La commission rappelle que, selon l’article 2, paragraphe 2 d), de la convention, ne constitue pas un travail forcé «tout travail ou service exigé dans les cas de force majeure». Elle a souligné à cet égard que le pouvoir de mobiliser de la main-d’œuvre ou d’imposer le travail obligatoire dans ce contexte doit se limiter aux véritables situations d’urgence ou cas de force majeure, c’est-à-dire un événement soudain et imprévu qui met en danger la vie ou les conditions normales d’existence de l’ensemble ou d’une partie de la population et qui, par conséquent, appelle une intervention immédiate. En outre, la durée et l’importance du service imposé, ainsi que les fins pour lesquelles il est utilisé, devraient être limitées strictement en fonction des exigences de la situation. La commission rappelle qu’il importe que le pouvoir de réquisition des travailleurs reste dans les limites indiquées ci dessus de manière à ce que cette réquisition ne se transforme pas en mobilisation de main-d’œuvre à des fins de développement économique, ce qui est également interdit par l’article 1 b) de la convention (no 105) sur l’abolition du travail forcé, 1957. Tout en notant que le système d’insertion temporaire de travailleurs vise à renforcer l’appareil productif agroalimentaire pour assurer la sécurité alimentaire, la commission observe que la mise en place de ce système ne semble pas répondre à un événement soudain et imprévisible mettant en danger la vie de la population. Notant que le gouvernement indique que les travailleurs ne peuvent pas être transférés à une entreprise sans y avoir consenti, la commission prie le gouvernement de prendre les mesures nécessaires pour modifier la résolution no 9855 du 19 juillet 2016 établissant un régime transitoire spécial de travail, de manière à prévoir explicitement le caractère volontaire de ces transferts. Prière également d’indiquer les mesures prises pour s’assurer que, dans la pratique, aucune pression n’est exercée sur les travailleurs pour qu’ils acceptent ces transferts. En l’absence d’un consentement exprès des travailleurs prévu dans la législation, la commission prie le gouvernement de s’assurer que, conformément aux considérations qui précèdent, tout acte qui autoriserait la réquisition de travailleurs en cas de force majeure s’inscrit dans les limites strictes autorisées par la convention.
Travail social des employés publics et situation des médecins cubains. La commission note que, dans ses observations, l’ASI se réfère à deux situations dans lesquelles des travailleurs pourraient se voir contraints de réaliser un travail sous la menace.
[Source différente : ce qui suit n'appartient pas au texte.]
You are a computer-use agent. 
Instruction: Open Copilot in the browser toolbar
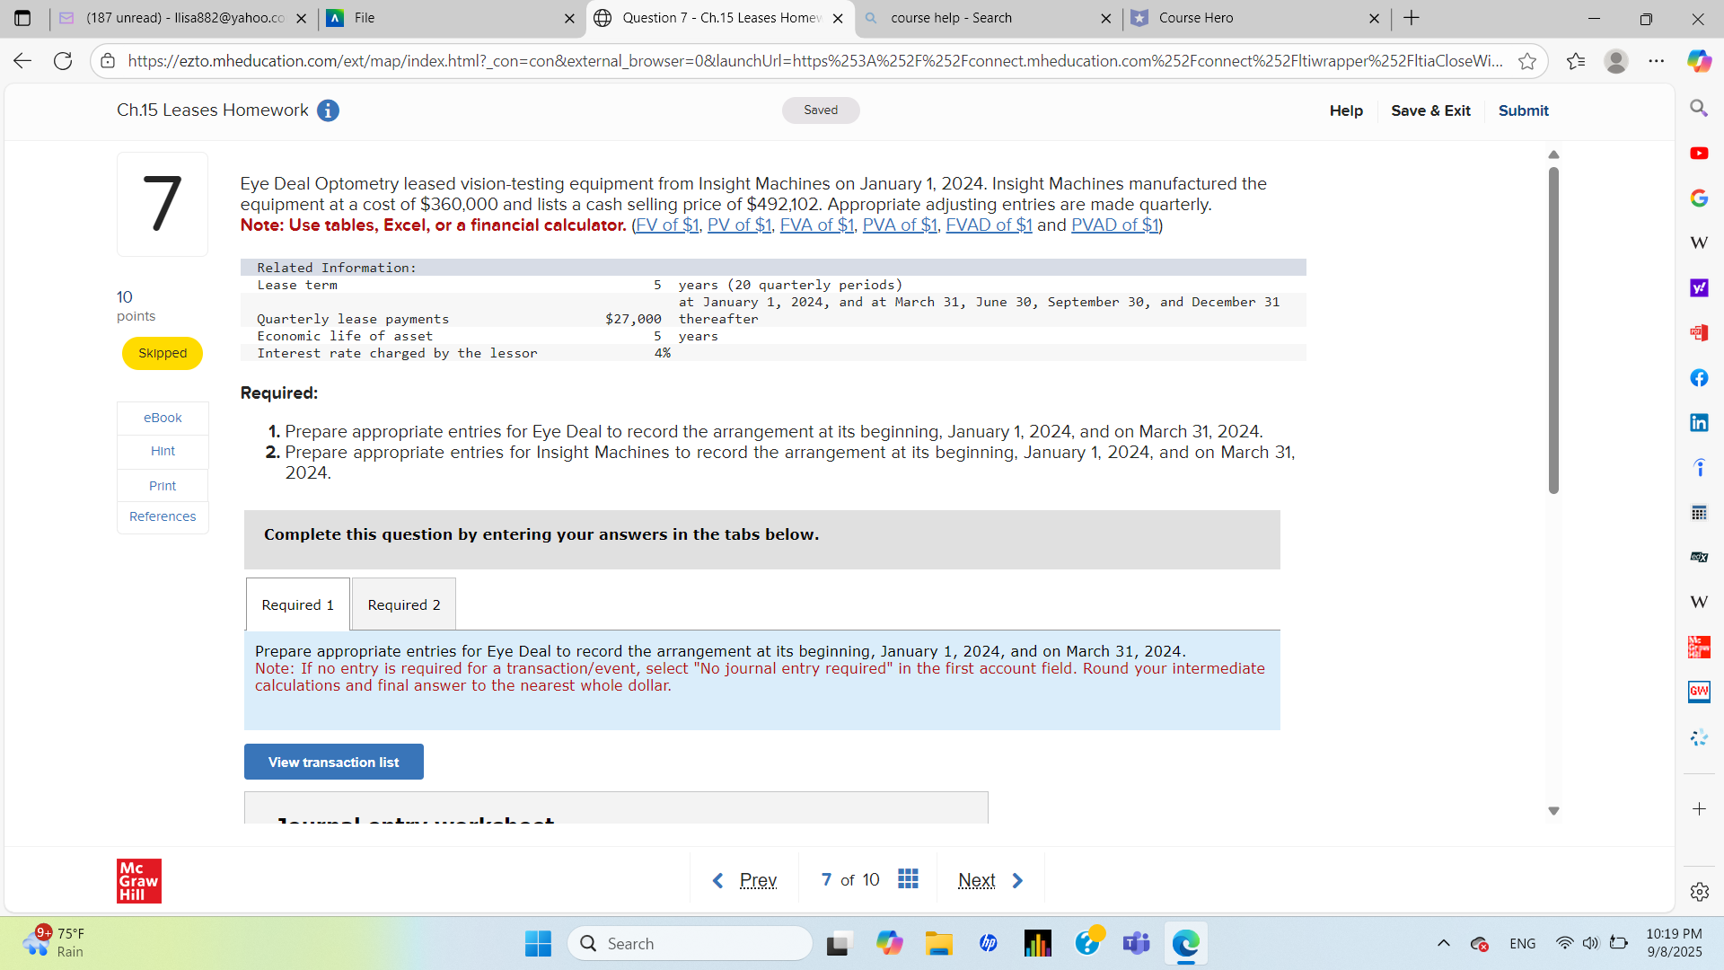tap(1698, 61)
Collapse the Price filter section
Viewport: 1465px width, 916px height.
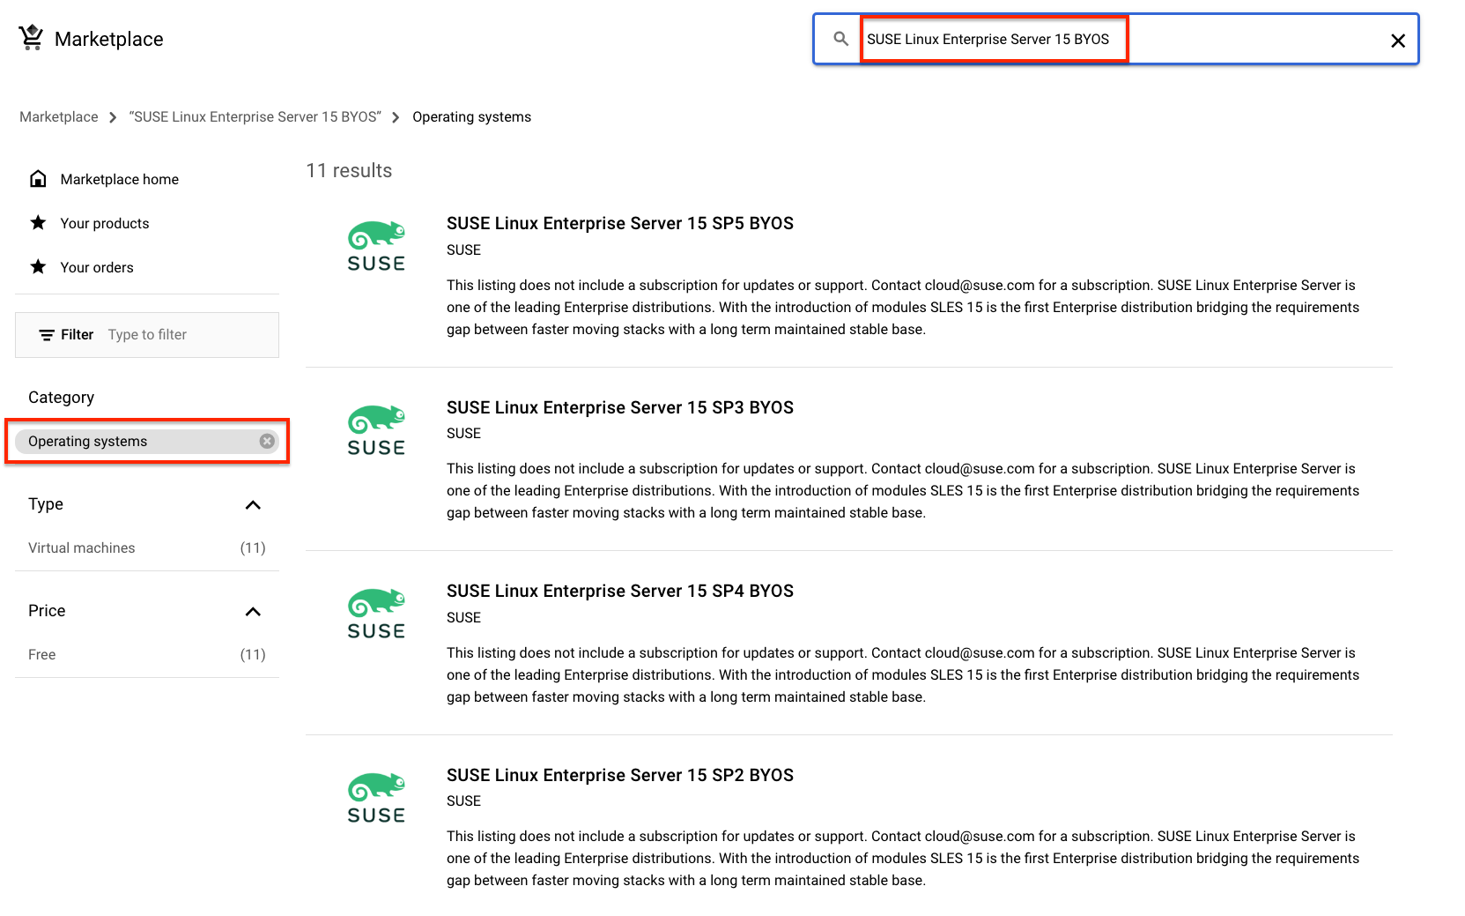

La première concerne le travail social volontaire réalisé par les fonctionnaires et employés du secteur public pour réaliser des travaux de solidarité en dehors de leur temps de travail. L’ASI considère qu’il existe des doutes sur le caractère volontaire de ces travaux dans la mesure où des pressions pourraient être exercées par les autorités. L’ASI se réfère également à la situation des médecins cubains qui viennent exercer en République bolivarienne du Venezuela dans le cadre d’un accord entre les gouvernements de ces deux pays. Pour l’ASI, le recrutement, les conditions de travail et l’isolement de ces médecins génèrent des interrogations auxquelles le gouvernement devrait répondre publiquement. La commission prie le gouvernement de fournir des informations sur ces allégations.